Fome, a verdadeira doença

0
505

Nos próximos cinco minutos que você vai gastar para ler esse artigo, 60 crianças vão morrer de fome ou de desnutrição. São 12 por minuto ou seis milhões por ano. Isso mesmo, seis milhões que perdem a vida sem nunca terem tido uma infância de alegria diante de uma mesa farta.
Longe disso, devido à fome das mães, as crianças já nascem desnutridas, com várias deficiências fisiológicas. Que me perdoem os leitores pelo sacrilégio, mas essas crianças já nascem prontas para morrer.
O paradoxo dessa história é que a quantidade de alimento produzida no mundo seria suficiente para alimentar cada cidadão vivo e talvez até sobrar. Por que há então, cerca de 800 milhões de pessoas que passam fome? Qual é o segredo?

Os miseráveis

Estudos realizados por Per Pinstrup-Andersen e Fuzhi Cheng, ambos pesquisadores da Cornell University, indicam que o principal motivo da fome não é a falta de alimento, mas sim a falta de condições para obtê-la. Em outras palavras, a pobreza da população seria o grande vilão da história, já que milhões de famílias não têm renda suficiente para comprar o alimento mínimo necessário.
Algumas regiões concentram números desproporcionais da fome, como o sul da Ásia e a África subsaariana.
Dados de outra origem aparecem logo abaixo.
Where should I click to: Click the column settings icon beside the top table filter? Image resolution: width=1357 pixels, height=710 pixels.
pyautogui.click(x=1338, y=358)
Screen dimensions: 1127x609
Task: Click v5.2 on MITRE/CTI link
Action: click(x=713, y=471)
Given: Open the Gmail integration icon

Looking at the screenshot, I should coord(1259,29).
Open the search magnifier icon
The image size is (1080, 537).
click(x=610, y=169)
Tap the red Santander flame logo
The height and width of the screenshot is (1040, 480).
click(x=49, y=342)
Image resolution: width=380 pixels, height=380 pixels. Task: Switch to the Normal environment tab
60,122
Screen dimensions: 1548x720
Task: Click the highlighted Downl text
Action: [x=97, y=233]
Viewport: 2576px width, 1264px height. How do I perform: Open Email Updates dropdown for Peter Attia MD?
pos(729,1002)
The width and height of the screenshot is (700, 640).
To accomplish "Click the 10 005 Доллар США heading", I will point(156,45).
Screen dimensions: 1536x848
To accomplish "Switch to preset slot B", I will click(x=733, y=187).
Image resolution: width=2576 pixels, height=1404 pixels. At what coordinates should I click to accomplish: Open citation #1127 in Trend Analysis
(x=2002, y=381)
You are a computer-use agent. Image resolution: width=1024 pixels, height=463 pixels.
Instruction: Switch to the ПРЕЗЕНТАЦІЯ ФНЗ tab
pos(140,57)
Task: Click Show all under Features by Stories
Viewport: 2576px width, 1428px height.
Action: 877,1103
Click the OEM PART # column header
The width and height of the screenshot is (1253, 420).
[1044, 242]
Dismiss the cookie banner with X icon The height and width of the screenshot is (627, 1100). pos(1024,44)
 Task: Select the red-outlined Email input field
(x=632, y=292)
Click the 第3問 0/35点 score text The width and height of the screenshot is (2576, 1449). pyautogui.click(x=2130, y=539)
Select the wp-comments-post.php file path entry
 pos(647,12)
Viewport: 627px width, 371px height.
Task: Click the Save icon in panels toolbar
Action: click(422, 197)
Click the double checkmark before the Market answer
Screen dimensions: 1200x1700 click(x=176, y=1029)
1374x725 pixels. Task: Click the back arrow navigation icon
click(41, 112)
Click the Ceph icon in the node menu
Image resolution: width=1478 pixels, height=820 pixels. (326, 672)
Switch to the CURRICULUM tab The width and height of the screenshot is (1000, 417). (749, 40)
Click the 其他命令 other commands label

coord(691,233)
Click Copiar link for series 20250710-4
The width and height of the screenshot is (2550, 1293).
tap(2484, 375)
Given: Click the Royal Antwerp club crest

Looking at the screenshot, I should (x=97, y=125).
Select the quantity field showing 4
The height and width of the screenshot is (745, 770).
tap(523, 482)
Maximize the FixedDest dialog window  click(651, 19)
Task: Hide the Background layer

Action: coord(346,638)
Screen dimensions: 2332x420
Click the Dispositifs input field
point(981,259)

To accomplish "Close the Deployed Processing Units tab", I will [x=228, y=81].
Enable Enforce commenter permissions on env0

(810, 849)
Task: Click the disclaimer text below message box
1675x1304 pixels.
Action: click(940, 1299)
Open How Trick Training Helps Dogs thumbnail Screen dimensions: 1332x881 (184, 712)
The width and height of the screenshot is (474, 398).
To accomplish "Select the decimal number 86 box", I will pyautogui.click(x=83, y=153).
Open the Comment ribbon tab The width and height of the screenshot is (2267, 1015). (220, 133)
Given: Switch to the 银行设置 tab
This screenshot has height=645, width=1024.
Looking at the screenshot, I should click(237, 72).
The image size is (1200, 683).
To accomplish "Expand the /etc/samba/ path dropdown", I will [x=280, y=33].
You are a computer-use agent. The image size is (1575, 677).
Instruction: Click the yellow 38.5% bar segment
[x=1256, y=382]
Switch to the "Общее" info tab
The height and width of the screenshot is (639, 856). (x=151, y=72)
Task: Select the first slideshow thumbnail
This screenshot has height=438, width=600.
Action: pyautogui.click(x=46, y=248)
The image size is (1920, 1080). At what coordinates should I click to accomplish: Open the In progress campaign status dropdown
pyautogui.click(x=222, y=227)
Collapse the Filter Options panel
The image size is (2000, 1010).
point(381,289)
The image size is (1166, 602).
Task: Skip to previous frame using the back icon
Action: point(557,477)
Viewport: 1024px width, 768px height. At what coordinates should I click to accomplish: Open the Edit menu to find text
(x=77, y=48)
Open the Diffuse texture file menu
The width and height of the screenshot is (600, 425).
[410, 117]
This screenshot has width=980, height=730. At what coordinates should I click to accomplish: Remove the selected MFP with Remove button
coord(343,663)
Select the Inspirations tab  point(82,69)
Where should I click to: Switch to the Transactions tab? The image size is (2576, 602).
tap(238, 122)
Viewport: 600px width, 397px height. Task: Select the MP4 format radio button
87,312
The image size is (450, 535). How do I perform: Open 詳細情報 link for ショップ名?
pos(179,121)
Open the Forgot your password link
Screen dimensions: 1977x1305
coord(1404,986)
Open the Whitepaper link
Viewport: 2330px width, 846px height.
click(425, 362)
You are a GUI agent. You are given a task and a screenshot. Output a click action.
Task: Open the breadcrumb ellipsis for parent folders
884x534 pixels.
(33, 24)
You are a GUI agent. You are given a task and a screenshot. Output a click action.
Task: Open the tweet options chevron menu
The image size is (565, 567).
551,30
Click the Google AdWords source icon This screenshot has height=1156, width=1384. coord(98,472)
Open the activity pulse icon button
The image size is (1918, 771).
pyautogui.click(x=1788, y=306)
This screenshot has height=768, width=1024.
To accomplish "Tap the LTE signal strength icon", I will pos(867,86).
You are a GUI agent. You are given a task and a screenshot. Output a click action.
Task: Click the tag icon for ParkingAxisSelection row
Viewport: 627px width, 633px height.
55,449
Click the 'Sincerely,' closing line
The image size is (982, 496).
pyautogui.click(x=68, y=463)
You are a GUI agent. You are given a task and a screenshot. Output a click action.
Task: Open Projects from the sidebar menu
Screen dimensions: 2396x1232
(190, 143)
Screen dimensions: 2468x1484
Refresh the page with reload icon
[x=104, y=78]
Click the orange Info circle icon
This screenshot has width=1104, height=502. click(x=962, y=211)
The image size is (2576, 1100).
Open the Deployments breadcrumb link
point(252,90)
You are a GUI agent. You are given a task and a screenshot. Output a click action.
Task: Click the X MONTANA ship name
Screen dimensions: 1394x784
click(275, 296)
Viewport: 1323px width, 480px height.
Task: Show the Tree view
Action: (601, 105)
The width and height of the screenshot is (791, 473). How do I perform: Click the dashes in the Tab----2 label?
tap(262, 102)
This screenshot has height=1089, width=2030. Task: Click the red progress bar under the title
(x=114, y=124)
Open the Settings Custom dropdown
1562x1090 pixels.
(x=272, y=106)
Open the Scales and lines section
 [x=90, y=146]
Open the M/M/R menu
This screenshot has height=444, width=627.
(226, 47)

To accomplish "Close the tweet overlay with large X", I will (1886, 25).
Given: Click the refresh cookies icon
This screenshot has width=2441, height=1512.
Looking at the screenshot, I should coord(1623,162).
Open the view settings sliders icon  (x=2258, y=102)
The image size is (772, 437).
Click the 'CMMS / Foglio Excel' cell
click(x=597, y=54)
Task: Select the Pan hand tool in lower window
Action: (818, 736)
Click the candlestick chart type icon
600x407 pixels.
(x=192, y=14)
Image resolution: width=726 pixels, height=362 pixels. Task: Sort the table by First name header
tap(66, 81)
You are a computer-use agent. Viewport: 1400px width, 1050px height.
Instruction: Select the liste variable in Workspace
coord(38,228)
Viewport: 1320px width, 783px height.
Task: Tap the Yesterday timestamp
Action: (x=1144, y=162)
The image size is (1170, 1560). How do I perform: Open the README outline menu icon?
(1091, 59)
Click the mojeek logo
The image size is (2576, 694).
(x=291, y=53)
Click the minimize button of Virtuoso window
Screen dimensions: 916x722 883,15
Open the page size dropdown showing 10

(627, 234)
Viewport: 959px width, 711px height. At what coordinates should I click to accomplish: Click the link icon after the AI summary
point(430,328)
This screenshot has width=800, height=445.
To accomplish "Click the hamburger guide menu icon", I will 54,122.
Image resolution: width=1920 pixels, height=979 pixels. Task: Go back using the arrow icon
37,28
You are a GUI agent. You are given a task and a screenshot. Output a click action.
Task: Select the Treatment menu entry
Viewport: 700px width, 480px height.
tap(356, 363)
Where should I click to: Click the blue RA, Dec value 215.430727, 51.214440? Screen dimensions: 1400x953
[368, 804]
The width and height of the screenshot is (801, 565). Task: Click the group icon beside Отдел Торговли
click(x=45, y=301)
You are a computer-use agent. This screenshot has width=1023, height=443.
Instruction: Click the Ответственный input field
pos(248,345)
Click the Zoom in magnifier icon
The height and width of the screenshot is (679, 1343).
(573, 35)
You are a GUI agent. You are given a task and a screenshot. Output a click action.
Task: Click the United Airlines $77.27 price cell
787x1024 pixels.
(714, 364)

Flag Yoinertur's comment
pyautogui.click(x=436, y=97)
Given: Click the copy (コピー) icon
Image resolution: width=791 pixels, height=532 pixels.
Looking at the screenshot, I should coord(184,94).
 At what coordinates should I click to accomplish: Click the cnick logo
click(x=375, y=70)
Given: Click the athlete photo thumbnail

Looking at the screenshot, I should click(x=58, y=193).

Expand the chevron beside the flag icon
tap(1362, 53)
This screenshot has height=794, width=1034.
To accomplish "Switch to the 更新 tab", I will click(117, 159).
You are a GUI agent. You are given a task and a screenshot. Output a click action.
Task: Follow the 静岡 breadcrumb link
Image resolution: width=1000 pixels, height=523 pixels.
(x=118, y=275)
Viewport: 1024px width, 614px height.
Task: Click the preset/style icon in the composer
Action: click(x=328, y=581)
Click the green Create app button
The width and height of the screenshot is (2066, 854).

Na África o problema da fome acaba sendo agravado pelas constantes epidemias que assolam a região, com destaque para o HIV e o ebola. As doenças literalmente exterminam os provedores familiares, e uma situação que já era crítica, passa a ser desesperadora para os sobreviventes que ficam à mercê da sorte ou de algum milagre que geralmente não acontece.

Governos, metas e saídas

Embora governantes do mundo tenham se reunido em 1996 e firmado um compromisso de redução drástica da fome para 2015 em uma meta de não mais do que 400 milhões de pessoas famintas, o fato é que passados mais de duas décadas o número da fome ainda representa uma enormidade.
Pinstrup-Andersen e Cheng arriscam sugerir algumas saídas para o problema da fome, senão em escala global, certamente em escala regional. Dizem eles que havendo governabilidade, aplicação efetiva da lei, transparência, ausência de corrupção, administração pública sólida e respeito e proteção aos direitos humanos, fatalmente haverá uma segurança alimentar sólida.
Nesse contexto, caro leitor, até eu arriscaria dizer que não só a fome viraria história, mas as mortes em filas de hospitais, a mendicância e a miséria exacerbadas, o analfabetismo explícito, o trabalho escravo e a própria degradação da natureza, entre outras mazelas que afligem a humanidade, seriam apenas raras lembranças de tempos idos. O difícil é convencer os políticos a terem a ética como princípio maior.

Eles não têm vergonha

No Brasil, as operações desenvolvidas pela polícia federal e ministério público, com apoio de alguns juízes e promotores audaciosos, têm aberto a caixa de pandora da corrupção. Embora o próprio Supremo Tribunal de Justiça esquizofrenicamente permita que verdadeiros bandidos que solaparam o país recebam o prêmio da liberdade, muitos outros começam a pagar por seus crimes hediondos, crimes esses que levaram a miséria ao povo brasileiro. São cerca de 15 milhões de crianças desnutridas no país, sendo que 45% delas com menos de cinco anos.
Pense comigo, caro leitor, não é o fim da picada ter que conviver com políticos que desviaram bilhões de reais dos erários públicos, sem nenhum remorso das consequências desumanas e cruéis de suas ações, como se fossem vítimas inocentes de um sistema perverso?
Esse câncer chamado corrupção precisa desaparecer do seio de nossa sociedade. Cada um de nós precisa combatê-lo frontalmente, incansavelmente, perenemente. A fome, enquanto existir, sempre será uma grande vergonha nacional. Uma verdadeira doença que nos consome paulatinamente.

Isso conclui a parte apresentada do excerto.